What is being asked: Extract every line of the material that holds the string "showing".

Excerpted records:
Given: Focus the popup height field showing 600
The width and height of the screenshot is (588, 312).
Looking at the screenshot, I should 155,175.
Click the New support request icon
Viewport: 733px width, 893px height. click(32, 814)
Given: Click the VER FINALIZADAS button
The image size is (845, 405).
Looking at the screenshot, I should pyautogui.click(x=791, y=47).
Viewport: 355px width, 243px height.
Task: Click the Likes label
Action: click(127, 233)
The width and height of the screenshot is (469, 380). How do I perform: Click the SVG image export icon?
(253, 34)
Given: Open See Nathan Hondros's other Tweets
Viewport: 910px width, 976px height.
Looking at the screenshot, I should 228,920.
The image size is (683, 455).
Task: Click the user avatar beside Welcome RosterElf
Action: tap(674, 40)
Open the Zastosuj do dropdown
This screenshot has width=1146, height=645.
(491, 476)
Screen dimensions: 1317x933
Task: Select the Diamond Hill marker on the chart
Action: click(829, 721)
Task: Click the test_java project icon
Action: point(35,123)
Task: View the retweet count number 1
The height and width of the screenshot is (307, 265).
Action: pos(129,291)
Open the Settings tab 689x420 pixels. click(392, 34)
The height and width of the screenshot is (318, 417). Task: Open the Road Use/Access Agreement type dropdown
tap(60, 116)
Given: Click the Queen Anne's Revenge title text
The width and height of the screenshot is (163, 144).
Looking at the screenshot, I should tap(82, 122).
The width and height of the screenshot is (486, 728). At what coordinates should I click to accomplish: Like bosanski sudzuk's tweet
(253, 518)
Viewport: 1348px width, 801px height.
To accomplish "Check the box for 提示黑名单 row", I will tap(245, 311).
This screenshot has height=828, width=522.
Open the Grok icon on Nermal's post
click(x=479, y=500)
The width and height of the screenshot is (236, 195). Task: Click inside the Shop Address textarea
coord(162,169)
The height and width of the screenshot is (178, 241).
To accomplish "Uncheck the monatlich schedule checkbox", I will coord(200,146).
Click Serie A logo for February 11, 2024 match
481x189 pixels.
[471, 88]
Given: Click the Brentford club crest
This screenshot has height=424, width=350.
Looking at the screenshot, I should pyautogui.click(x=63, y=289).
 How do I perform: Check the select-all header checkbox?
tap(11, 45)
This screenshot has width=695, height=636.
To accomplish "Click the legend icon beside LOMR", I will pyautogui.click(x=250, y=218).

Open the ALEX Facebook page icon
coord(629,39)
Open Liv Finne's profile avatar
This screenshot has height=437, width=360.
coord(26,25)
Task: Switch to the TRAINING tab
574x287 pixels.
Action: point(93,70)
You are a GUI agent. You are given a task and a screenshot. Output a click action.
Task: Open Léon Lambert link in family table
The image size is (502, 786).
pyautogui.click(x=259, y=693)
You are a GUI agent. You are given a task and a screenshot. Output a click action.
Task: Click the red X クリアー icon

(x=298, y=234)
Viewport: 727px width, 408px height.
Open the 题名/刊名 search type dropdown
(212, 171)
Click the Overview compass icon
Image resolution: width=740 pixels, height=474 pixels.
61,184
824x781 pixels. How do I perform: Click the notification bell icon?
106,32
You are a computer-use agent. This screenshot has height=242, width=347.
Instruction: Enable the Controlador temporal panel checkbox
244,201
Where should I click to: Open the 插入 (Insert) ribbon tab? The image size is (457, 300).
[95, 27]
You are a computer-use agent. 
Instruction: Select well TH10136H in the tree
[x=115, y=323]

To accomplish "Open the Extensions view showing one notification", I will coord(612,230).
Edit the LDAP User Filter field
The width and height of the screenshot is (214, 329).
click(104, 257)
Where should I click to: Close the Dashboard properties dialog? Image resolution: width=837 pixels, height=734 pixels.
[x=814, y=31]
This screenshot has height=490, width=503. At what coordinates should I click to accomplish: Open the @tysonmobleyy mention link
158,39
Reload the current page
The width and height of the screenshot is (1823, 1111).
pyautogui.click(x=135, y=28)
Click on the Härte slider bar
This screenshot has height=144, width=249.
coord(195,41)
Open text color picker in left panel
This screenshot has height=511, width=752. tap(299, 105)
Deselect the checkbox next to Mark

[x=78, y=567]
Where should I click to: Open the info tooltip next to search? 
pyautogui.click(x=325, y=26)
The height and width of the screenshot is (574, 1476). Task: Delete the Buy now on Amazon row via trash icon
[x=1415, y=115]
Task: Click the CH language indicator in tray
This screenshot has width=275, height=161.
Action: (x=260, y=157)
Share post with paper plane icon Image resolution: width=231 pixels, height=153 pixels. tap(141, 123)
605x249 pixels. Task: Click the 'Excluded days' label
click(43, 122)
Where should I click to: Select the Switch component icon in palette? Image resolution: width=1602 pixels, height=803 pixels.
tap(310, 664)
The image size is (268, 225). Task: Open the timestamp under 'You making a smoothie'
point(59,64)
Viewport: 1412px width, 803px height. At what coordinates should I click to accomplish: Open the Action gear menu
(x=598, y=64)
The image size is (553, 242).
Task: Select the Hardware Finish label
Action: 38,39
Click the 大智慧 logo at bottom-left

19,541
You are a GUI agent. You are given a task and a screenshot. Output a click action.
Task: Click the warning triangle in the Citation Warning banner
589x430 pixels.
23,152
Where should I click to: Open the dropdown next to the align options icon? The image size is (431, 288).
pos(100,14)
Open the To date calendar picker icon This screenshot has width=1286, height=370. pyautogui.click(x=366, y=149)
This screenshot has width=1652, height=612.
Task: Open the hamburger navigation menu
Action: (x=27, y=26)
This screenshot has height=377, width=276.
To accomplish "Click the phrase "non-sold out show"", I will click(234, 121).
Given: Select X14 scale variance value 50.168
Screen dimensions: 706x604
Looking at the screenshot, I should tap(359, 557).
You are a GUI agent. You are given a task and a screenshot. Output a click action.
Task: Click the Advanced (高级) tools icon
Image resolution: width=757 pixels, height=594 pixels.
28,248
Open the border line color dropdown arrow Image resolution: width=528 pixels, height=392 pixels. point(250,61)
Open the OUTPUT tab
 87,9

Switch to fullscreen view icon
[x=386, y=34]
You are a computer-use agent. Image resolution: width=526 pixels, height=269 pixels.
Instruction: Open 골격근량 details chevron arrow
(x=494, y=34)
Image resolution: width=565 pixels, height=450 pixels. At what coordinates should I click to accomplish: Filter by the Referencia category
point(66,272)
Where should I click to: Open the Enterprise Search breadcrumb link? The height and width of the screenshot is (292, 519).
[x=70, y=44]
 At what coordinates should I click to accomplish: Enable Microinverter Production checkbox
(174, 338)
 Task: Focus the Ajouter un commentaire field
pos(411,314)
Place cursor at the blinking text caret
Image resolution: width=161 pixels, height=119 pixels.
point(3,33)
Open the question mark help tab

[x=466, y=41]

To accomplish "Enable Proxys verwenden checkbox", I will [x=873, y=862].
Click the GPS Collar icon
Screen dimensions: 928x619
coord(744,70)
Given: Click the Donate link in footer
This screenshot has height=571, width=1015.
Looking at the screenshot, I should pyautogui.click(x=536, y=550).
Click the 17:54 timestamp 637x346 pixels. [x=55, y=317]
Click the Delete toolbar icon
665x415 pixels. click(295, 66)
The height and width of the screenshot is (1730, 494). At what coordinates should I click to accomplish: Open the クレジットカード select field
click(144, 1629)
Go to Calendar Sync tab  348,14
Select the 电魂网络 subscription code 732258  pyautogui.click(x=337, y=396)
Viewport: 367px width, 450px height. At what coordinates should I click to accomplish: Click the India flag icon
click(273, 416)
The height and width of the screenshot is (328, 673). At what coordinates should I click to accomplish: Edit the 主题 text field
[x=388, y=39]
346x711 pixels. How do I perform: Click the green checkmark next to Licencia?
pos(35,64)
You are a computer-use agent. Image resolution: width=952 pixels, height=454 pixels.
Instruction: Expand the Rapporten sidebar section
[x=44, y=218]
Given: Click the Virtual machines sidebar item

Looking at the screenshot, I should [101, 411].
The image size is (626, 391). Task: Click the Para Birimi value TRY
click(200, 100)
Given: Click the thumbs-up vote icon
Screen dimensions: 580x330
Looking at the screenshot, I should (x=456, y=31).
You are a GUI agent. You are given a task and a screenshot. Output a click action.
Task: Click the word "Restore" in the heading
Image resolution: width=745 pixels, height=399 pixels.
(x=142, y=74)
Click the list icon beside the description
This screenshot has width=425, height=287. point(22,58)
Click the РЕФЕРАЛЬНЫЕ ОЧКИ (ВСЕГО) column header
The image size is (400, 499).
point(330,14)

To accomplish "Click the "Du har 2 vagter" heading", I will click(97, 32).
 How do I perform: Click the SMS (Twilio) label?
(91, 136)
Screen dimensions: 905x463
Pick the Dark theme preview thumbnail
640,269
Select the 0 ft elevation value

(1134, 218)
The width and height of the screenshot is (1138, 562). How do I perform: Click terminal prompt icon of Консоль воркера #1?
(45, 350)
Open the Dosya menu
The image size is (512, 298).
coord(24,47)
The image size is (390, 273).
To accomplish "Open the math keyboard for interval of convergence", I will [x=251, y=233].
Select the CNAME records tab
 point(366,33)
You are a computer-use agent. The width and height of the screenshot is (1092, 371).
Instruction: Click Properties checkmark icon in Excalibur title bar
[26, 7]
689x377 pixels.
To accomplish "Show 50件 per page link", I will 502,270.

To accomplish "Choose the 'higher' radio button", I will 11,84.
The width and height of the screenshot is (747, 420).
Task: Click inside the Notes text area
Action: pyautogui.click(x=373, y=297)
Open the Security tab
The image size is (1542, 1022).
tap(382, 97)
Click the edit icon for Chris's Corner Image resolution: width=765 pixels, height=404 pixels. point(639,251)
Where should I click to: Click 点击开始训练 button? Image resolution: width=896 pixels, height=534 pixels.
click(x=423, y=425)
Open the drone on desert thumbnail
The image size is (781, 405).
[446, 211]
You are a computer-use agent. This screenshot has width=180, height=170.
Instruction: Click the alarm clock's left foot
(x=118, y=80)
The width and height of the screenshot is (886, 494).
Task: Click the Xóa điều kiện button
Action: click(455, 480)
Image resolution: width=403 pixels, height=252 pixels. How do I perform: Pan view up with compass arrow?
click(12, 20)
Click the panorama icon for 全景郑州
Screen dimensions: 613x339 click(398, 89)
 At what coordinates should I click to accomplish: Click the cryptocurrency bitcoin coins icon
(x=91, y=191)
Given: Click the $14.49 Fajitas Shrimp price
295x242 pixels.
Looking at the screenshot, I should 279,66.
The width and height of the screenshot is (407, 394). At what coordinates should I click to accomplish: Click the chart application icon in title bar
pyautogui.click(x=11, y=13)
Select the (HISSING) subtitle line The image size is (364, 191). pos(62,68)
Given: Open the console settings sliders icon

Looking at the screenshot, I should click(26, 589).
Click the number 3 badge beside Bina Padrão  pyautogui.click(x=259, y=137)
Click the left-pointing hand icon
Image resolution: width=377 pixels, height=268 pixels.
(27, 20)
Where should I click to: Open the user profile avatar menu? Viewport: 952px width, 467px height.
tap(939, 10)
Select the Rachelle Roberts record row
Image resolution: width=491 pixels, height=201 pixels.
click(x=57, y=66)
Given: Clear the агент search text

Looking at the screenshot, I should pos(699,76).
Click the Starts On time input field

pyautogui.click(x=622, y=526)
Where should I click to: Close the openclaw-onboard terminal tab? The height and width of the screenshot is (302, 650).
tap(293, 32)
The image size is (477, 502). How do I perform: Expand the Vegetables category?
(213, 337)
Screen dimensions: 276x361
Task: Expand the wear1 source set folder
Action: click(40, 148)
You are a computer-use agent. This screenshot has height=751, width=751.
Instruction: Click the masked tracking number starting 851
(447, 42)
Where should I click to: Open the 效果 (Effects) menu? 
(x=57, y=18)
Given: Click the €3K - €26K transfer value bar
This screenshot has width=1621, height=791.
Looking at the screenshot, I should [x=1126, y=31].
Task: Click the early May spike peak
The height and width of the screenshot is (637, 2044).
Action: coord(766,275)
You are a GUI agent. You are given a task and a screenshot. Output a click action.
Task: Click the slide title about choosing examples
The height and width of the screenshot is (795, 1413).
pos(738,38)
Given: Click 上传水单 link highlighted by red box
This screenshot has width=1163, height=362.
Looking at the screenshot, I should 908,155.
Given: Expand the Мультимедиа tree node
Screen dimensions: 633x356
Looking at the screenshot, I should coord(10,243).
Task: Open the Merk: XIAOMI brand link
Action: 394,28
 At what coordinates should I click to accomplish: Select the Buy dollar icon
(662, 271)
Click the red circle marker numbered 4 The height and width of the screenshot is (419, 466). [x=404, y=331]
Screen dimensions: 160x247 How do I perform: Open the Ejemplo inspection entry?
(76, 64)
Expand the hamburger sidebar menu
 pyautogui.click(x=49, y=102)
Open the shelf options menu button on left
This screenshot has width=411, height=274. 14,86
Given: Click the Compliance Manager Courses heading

Solution for this exercise:
Given: Focus the popup height field showing 600
To accomplish "Open the Extensions view showing one notification", I will coord(612,230).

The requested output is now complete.